* [PROBLEM TO WORK ON]
All lines from the one containing "This screenshot has width=1568, height=768." through the end of the entries below should appear in the answer exactly, with no others.

* [DATASET RECORDS]
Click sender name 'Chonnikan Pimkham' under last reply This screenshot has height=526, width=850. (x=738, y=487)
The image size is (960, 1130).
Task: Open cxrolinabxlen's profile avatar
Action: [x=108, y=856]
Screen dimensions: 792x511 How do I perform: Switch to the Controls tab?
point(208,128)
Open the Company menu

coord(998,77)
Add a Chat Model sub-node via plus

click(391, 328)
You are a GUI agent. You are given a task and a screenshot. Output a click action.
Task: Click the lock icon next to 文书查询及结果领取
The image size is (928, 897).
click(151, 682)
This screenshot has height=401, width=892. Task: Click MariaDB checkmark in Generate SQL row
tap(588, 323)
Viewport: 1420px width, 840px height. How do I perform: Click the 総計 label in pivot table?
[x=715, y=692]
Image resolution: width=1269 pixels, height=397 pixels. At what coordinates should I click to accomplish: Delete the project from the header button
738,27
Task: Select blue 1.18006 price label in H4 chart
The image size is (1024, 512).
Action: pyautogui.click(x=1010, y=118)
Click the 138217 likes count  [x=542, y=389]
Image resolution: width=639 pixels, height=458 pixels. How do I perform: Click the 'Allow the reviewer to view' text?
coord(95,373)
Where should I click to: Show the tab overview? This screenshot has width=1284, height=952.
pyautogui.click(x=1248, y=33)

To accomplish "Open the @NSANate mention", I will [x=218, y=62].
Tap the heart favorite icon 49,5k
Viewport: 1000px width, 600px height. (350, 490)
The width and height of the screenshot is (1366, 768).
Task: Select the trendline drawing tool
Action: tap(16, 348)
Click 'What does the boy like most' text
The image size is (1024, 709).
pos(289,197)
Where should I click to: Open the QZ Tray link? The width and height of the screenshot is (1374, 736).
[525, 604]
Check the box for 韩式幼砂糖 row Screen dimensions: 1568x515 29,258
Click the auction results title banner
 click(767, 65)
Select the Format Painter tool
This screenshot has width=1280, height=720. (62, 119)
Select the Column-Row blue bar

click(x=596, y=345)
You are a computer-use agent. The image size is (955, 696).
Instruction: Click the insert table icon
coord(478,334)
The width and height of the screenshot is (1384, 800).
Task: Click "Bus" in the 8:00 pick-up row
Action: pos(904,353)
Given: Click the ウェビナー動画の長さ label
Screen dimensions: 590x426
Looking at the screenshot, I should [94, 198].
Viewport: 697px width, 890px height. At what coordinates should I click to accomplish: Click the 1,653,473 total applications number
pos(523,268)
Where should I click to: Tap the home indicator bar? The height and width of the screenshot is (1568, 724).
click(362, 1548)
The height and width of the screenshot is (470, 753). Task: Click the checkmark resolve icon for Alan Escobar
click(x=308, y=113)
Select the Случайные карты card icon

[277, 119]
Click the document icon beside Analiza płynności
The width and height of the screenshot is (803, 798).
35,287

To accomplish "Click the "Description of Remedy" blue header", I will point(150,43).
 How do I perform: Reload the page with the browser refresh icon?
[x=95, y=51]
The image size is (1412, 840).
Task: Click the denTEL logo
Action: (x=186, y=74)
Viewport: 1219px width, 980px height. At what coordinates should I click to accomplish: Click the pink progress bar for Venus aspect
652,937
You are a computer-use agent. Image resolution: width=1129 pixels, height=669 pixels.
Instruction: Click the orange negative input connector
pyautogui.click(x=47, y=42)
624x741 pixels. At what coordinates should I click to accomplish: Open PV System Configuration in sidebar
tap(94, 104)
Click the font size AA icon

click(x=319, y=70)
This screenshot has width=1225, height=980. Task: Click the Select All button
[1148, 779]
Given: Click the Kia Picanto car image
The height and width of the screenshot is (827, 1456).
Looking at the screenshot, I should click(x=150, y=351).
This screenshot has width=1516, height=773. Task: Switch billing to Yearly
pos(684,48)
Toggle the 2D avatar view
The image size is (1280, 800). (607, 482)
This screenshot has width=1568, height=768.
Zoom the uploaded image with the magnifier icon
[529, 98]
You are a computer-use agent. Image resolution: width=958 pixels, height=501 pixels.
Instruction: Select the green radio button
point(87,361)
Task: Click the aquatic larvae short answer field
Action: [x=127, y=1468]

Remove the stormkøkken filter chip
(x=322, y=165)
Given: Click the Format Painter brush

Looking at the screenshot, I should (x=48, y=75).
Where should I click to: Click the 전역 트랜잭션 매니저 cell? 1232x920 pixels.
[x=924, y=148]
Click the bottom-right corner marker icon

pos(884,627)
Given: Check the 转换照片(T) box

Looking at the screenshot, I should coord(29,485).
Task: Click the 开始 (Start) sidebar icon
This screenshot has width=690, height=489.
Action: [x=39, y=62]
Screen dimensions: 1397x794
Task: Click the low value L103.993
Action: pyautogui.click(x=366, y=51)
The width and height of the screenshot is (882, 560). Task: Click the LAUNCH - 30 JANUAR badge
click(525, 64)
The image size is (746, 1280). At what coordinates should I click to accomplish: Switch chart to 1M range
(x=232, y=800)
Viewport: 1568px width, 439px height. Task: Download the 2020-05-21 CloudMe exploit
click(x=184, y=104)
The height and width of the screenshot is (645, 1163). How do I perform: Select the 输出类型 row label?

* [WORKED SOLUTION]
This screenshot has width=1568, height=768.
Zoom the uploaded image with the magnifier icon
[529, 98]
You are a computer-use agent. Image resolution: width=958 pixels, height=501 pixels.
Instruction: Select the green radio button
point(87,361)
Task: Click the aquatic larvae short answer field
Action: [x=127, y=1468]

Remove the stormkøkken filter chip
(x=322, y=165)
Given: Click the Format Painter brush

Looking at the screenshot, I should (x=48, y=75).
Where should I click to: Click the 전역 트랜잭션 매니저 cell? 1232x920 pixels.
[x=924, y=148]
Click the bottom-right corner marker icon

pos(884,627)
Given: Check the 转换照片(T) box

Looking at the screenshot, I should coord(29,485).
Task: Click the 开始 (Start) sidebar icon
This screenshot has width=690, height=489.
Action: [x=39, y=62]
Screen dimensions: 1397x794
Task: Click the low value L103.993
Action: pyautogui.click(x=366, y=51)
The width and height of the screenshot is (882, 560). Task: Click the LAUNCH - 30 JANUAR badge
click(525, 64)
The image size is (746, 1280). At what coordinates should I click to accomplish: Switch chart to 1M range
(x=232, y=800)
Viewport: 1568px width, 439px height. Task: Download the 2020-05-21 CloudMe exploit
click(x=184, y=104)
The height and width of the screenshot is (645, 1163). How do I perform: Select the 输出类型 row label?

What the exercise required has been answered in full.